A notícia irrompeu com a brutalidade das coisas tristes que não se anunciam previamente: Morreu Derek Bailey. Desapareceu o poeta, mestre da música improvisada; o artista/teórico/praticante da chamada nova improvisação; o expoente da guitarra eléctrica e acústica; o músico que libertou a abordagem do instrumento dos vários academismos que sobre ele pesavam. Mais do que um inventor de técnicas não convencionais de execução e de expressão, que também o foi, Bailey criou o seu próprio sistema musical, uma característica linguagem personalizada, inconfundível, carregada de novas invenções e de técnicas radicalmente diversas das tradicionais. Ele foi o libertador radical que elevou o padrão da guitarra a um novo patamar técnico e de refinada abstracção poética, tornando válida a referência a um “Antes de Bailey” e a um “Depois de Bailey”.
Nacido a 29 de Janeiro de 1930, Sheffield, Inglaterra, Derek Bailey iniciou os estudos de música na década de 40. Nos anos 50 trabalhou como guitarrista profissional, como solista e acompanhante, procurando tocar em todo o tipo de espaços, como clubes de jazz, salas de concerto, dando os primeiros passos nos estúdios de gravação, de rádio e TV. Na década de 60 interessa-se particularmente pela música livremente improvisada. Procura associar-se a outros músicos com idêntica curiosidade. É então que conhece John Stevens, músico britânico com o qual tocou dentro e fora do Spontaneous Music Ensemble, e contribuiu de forma decisiva para a emencipação do música improvisada europeia da genealogia do jazz, criando um corpo e um espírito próprios, espaço onde se jogaram algumas das mais importantes experiências musicais da segunda metade do Séc. XX. Em meados da década de 60, Bailey vive um período de transição artística, o último em que tocaria as suas próprias composições escritas, marcadamente influenciadas por Anton Webern (1883-1945), compositor da Segunda Escola de Viena, cuja inspiração o haveria de marcar e impelir à investigação sonora e à invenção técnica, que viriam a fazer dele o mais original e respeitado dos guitarristas. Na década de 70, Bailey foi novamente pioneiro, ao fundar Evan Parker e Tony Oxley aquela que viria a ser a primeira editora independente britânica dirigida por músicos, a Incus Records. Seguiu-se, em 1976, a formação da Company, um colectivo de improvisadores de várias partes do mundo, e deu origem à famosa Company Week, um evento anual de música livremente improvisada que passou a ter lugar em Londres, modelo posteriormente exportado para Nova Iorque e Hakushu, no Japão. Com Barry Guy e Paul Rutherford integrou ainda o trio de improvisação Iskra 1903.

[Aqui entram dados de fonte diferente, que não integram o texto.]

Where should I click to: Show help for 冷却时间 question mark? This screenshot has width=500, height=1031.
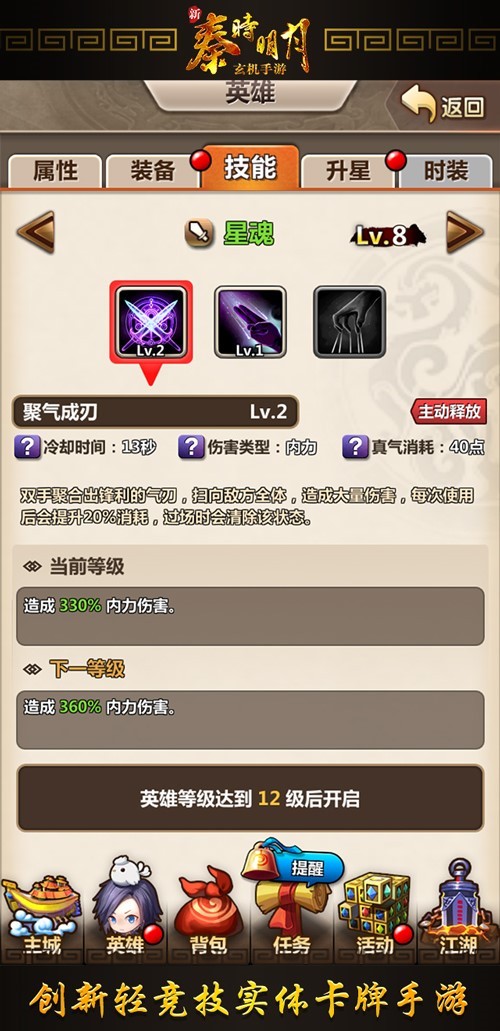[x=27, y=447]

Durante os anos seguintes, Bailey desdobrou-se em concertos por todo o mundo, tocando com toda a gente da música improvisada, gravando mais de 100 discos com as formações mais insuspeitas e de diferentes géneros musicais, aprofundando o género multiforme que fez evoluir. Em permanente inquietação criativa, o trabalho do guitarrista resultou na mais rica e variada das linguagens musicais, com que produziu novos timbres e uma sintaxe constantemente redefinida, na busca de uma noção que Bailey sempre perseguiu: a espontaneidade. Em 1992 publicou Musical Improvisation: Its nature and Practice in Music, obra essencial para compreender o fenómeno ali tratado. Barry Guy, Paul Rutherford, Cecil Taylor, Pat Metheny, John Zorn, John Stevens, Evan Parker, Dave Holland, Alex Ward, Lee Konitz, George Lewis, Agusti Fernandez, Lol Coxhill, Han Bennink, Wadada Leo Smith, Tristan Honsinger, Steve Beresford, Louis Moholo, DJ Ninj, Mick Beck, Paul Hession, foram alguns dos muitos músicos que com ele tocaram e aumentaram a já vastíssima obra como solista.

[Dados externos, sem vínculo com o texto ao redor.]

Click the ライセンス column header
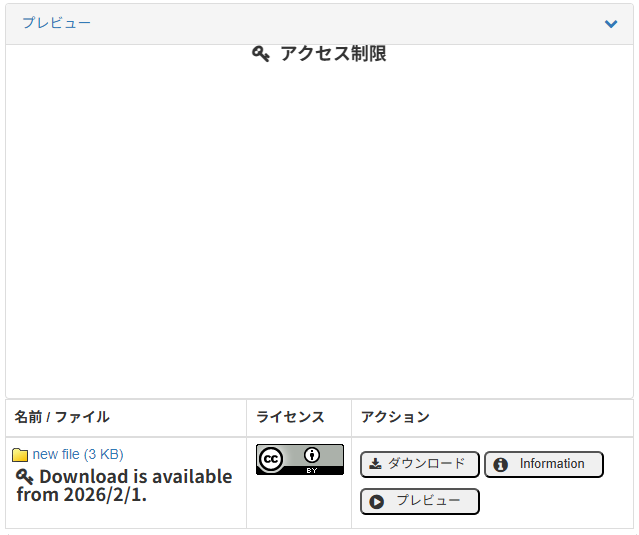 tap(290, 417)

Cidadão do mundo, Derek Bailey vivia desde finais de 2003 em Barcelona, deslocando‑se frequentemente a Nova Iorque, Tokyo e Londres, cidade onde mantinha residência e veio a falecer no dia 25 de Dezembro de 2005. Vítima de doença que o acometera havia pouco mais de um ano, aos 75 desapareceu Derek Bailey, um dos nomes mais importantes e carismáticos da improvisação do Séc. XX.